Mr Mohamed said that in his personal opinion,
money withheld for two or more months should earn interest while those
taken for a month or less should not.
He argued that for a shorter timeframe, it is unlikely that NSSF will have placed the money in any income-generating investment.
It is expected that NSSF will hold billions of
shillings right from the start, with the contributions rising
significantly from the previous flat rate of Sh200 for both workers and
employers.
Employers with private pension schemes will make
double contributions to their employees’ retirement savings starting
when the Act comes into force.
Previously, contributions were supposed to be ten
per cent of monthly income capped at Sh400, with employers paying half
and employees the rest.
Formal sector workers have been making a flat
statutory contribution of Sh200 to the NSSF per month, but their share
will rise to a minimum of Sh180 and a maximum of Sh1,080 from June. This
is based on 12 per cent of pensionable income, with lower limits of
Sh6,000 and an upper limit of Sh18,000.
Up to Sh720 of this (a maximum of Sh360 each from the employer and employee) will be paid into a mandatory Tier I account.
Deductions above this level (a maximum of Sh720
each from the employer and employee) will also be paid to the NSSF and
placed into an optional Tier II account, but may later be transferred to
private schemes upon getting the permission to opt out of the provident
fund.
The NSSF regulations stipulate that it will take at least two months to apply and get the green light to opt out.

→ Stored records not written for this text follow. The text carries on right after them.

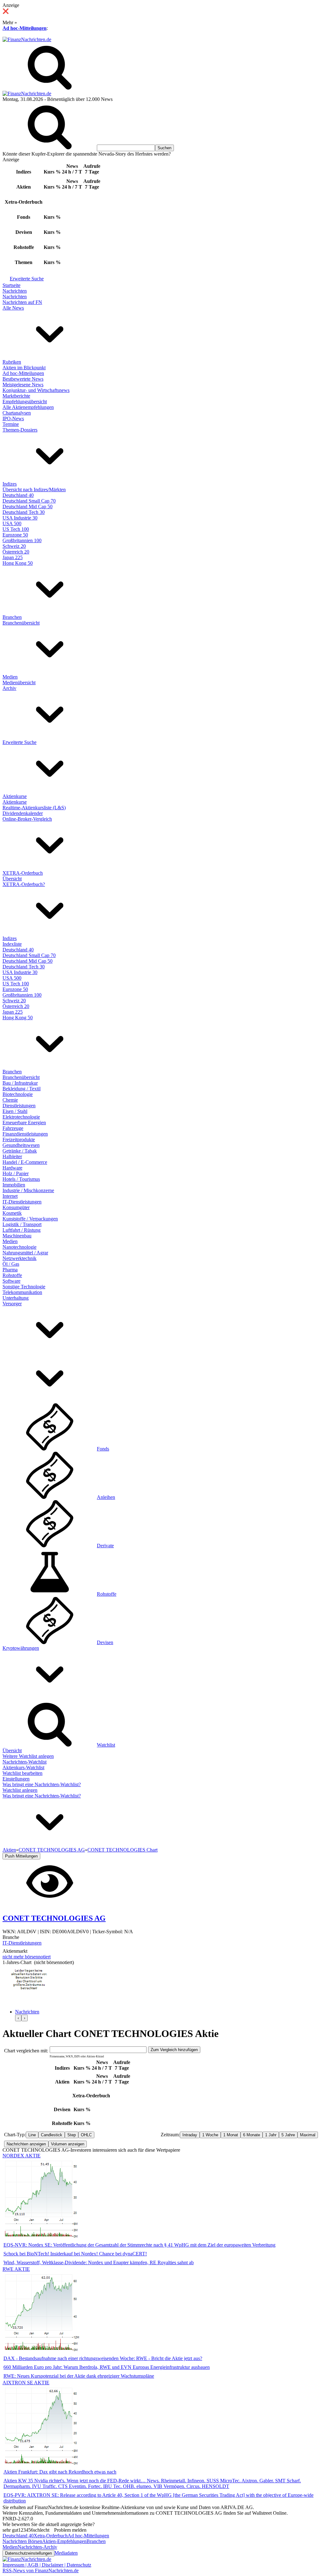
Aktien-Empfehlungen (64, 2541)
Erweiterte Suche (27, 278)
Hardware (12, 1167)
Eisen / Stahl (15, 1111)
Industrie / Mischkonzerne (28, 1190)
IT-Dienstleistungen (22, 1201)
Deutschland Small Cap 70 (29, 501)
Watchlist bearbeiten (22, 1773)
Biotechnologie (18, 1094)
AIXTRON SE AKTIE (26, 2382)
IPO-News (13, 418)
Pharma (10, 1269)
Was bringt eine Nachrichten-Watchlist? (42, 1784)
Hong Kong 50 (18, 563)
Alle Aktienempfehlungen (28, 407)
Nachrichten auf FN (22, 302)
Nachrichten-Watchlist (25, 1761)
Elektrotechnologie (21, 1117)
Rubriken (12, 362)
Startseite (11, 285)
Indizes (10, 484)
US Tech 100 (16, 529)
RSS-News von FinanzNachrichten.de (41, 2570)
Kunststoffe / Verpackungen (30, 1218)
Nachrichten (15, 291)
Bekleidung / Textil (22, 1088)
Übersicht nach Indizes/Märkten (34, 489)
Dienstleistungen (19, 1105)
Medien (10, 677)
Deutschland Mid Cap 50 (28, 506)
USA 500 (12, 523)
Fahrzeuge (13, 1128)
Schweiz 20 (14, 546)
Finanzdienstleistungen (25, 1134)
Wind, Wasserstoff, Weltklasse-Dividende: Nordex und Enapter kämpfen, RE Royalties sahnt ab (98, 2262)
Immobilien (14, 1184)
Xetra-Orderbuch (51, 2535)
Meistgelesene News (23, 384)
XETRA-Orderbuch (23, 873)
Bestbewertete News (23, 379)
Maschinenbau (17, 1235)
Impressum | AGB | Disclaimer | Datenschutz (47, 2565)
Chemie (10, 1100)
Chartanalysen (17, 413)
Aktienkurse (15, 796)
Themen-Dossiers (20, 429)
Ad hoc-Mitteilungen (25, 28)
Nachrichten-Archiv (37, 2547)
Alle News (13, 308)
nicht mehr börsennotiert (27, 1956)
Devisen (105, 1642)
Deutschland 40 (18, 495)
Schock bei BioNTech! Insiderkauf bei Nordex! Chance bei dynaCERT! (75, 2253)
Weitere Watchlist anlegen (28, 1756)
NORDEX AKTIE (22, 2155)
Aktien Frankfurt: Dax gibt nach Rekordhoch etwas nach (59, 2471)
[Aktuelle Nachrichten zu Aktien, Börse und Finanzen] (27, 39)
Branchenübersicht (21, 622)
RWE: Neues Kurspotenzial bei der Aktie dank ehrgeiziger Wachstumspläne (78, 2376)
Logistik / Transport (22, 1224)
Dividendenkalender (23, 813)
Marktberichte (16, 396)
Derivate (105, 1545)
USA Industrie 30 (20, 517)
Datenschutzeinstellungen (28, 2553)
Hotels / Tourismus (21, 1179)
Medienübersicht (19, 682)
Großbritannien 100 (22, 540)
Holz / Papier (16, 1173)
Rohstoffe (12, 1275)
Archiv (9, 688)
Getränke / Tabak (20, 1150)
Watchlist (106, 1745)
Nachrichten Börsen (22, 2541)
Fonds (103, 1448)
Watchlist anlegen (20, 1790)
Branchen (12, 617)
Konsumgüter (16, 1207)
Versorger (12, 1303)
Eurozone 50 (15, 534)
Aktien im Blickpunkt (24, 367)
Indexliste (12, 944)
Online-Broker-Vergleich (27, 819)
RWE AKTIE (16, 2269)
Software (11, 1281)
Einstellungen (16, 1778)
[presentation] (18, 2018)
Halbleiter (12, 1156)
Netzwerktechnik (19, 1258)
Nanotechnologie (19, 1247)
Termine (11, 424)
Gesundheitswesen (21, 1145)
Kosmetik (12, 1213)
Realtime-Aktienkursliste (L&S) (34, 807)
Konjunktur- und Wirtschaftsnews (36, 390)
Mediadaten (66, 2553)
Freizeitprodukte (19, 1139)
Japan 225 (13, 557)
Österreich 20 (16, 551)
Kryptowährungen (21, 1648)
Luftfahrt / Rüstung (22, 1230)
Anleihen (106, 1497)
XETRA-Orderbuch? (24, 884)
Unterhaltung (16, 1298)
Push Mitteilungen (21, 1856)
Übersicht (12, 878)
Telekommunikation (22, 1292)
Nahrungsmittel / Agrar (25, 1252)
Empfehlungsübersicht (25, 401)
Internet (10, 1196)
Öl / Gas (11, 1264)
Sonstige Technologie (24, 1286)
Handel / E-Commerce (25, 1162)
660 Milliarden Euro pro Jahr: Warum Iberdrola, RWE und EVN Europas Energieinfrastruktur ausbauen (106, 2367)
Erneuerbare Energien (24, 1122)
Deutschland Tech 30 (24, 512)
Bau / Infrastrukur (20, 1083)
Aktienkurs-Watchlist (23, 1767)
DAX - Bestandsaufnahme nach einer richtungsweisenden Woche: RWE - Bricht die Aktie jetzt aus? (102, 2358)
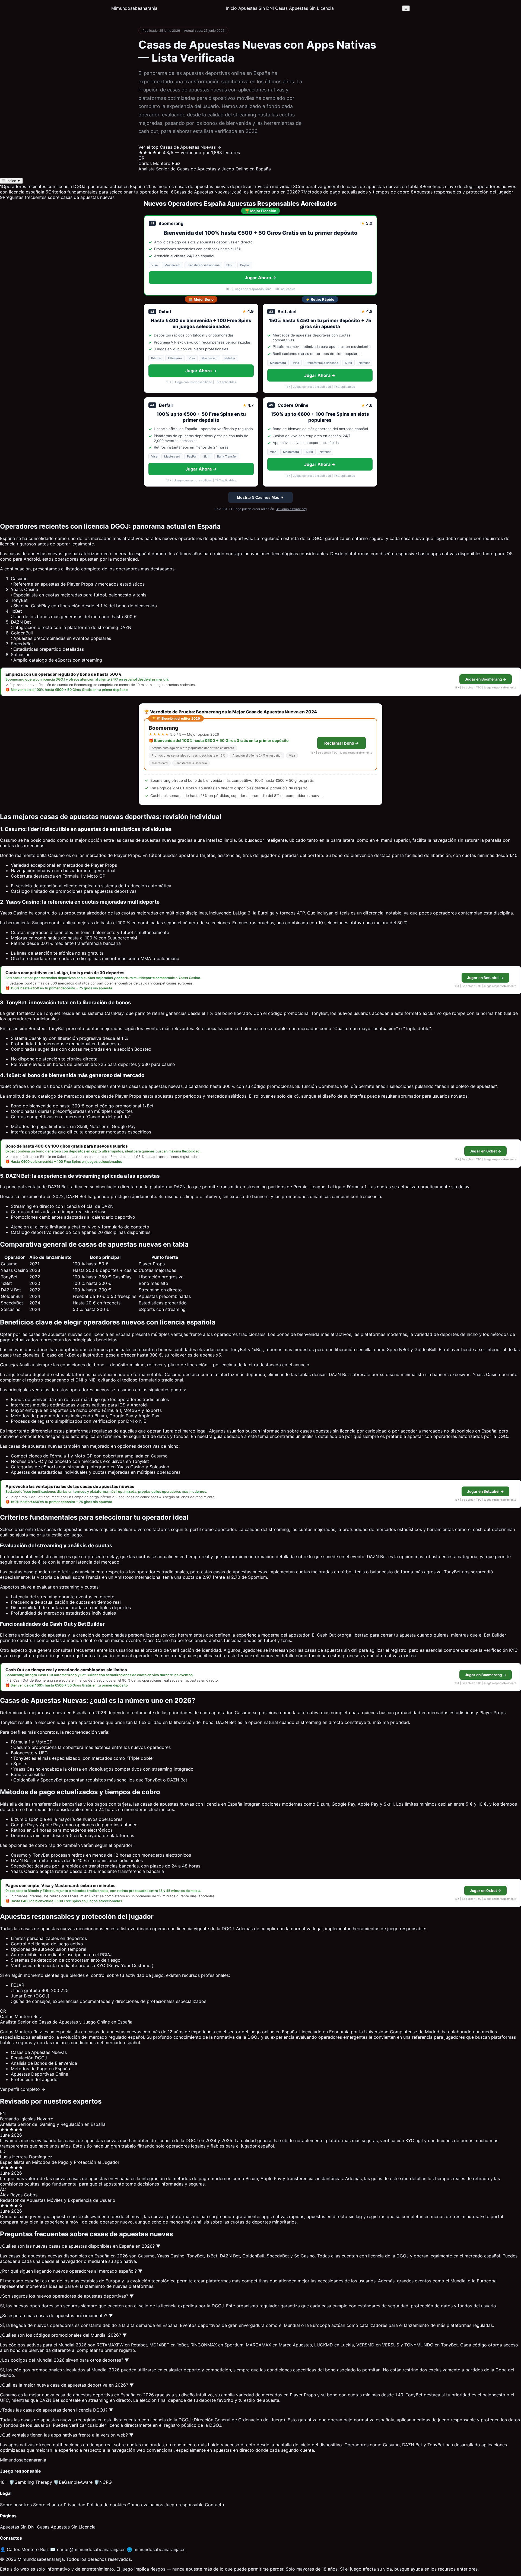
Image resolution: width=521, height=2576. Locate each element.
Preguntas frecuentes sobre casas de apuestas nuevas (57, 197)
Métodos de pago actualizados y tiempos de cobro (355, 192)
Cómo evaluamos (145, 2504)
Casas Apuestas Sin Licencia (304, 8)
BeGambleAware (73, 2482)
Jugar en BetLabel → (485, 978)
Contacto (214, 2504)
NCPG (103, 2482)
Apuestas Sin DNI (256, 8)
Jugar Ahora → (260, 277)
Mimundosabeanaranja (134, 8)
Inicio (231, 8)
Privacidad (74, 2504)
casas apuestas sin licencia (327, 1431)
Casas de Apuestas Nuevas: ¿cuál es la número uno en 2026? (235, 192)
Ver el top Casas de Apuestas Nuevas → (179, 147)
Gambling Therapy (30, 2482)
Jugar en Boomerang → (485, 679)
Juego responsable (184, 2504)
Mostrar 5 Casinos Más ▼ (260, 497)
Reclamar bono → (341, 743)
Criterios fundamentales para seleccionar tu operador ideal (108, 192)
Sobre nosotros (16, 2504)
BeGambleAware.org (291, 509)
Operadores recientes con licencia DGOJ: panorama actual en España (72, 186)
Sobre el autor (47, 2504)
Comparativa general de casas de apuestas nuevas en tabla (355, 186)
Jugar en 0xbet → (485, 1151)
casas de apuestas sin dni (331, 1650)
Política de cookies (106, 2504)
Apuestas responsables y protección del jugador (462, 192)
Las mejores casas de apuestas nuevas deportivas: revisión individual (219, 186)
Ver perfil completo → (22, 2089)
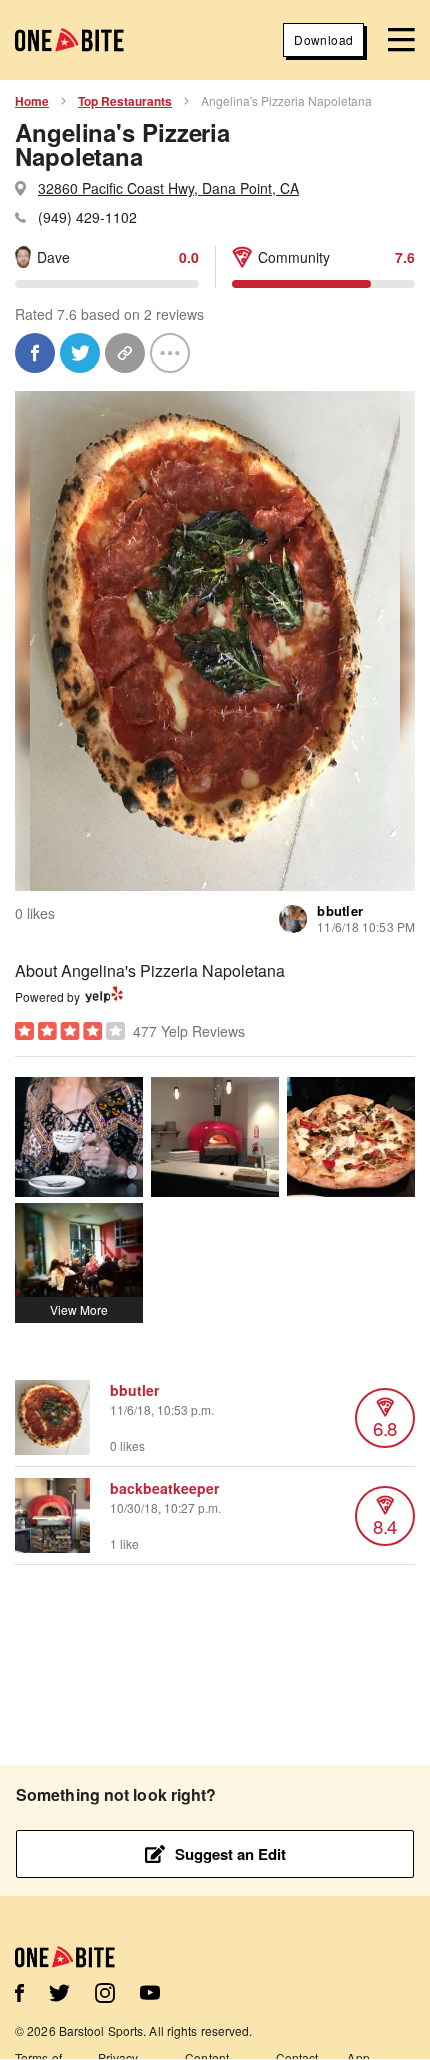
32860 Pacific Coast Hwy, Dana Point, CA (168, 188)
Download (323, 39)
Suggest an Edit (230, 1854)
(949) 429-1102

Employers intending to opt out of the higher NSSF
contributions must apply to the Retirement Benefits Authority (RBA) at
least 60 days before the date they intend to stop contributing to the
fund.
This effectively means that any employer who gets
the RBA’s permission to opt out of the NSSF scheme could only do so in
August at the earliest.
Applicants must satisfy the RBA that their
privately run pension schemes meet the same criteria as NSSF’s new
pension fund. The RBA reserves the right to accept or reject any opt-out
application.
The new rules and the accompanying higher
contributions will see the NSSF transform from a provident fund to a
pension scheme, offering an expanded range of social safety nets as
opposed to the current lump-sum payouts.
All payments paid before the new fund is created
will continue to be paid out in lump-sums or as annuities: payments from
the new fund to be created in June will only be available as annuities.
The statutory contributions are graduated and will
rise every January of the next four years before they become due for
revision. Contributions are currently set at 12 per cent of a worker’s
pensionable pay based on the minimum wage bands, with workers paying
half the amount and employers the rest.
Starting January 2015, the minimum statutory
contribution will be Sh420 and with a ceiling of Sh1,740. Any amounts
exceeding Sh420 may be kept with private fund managers subject to the
RBA’s permission.
The rates will keep rising until January 2018 when
workers and employers will each contribute a minimum of Sh600 to the
NSSF. The highest mandatory rate at the time will be Sh8,040.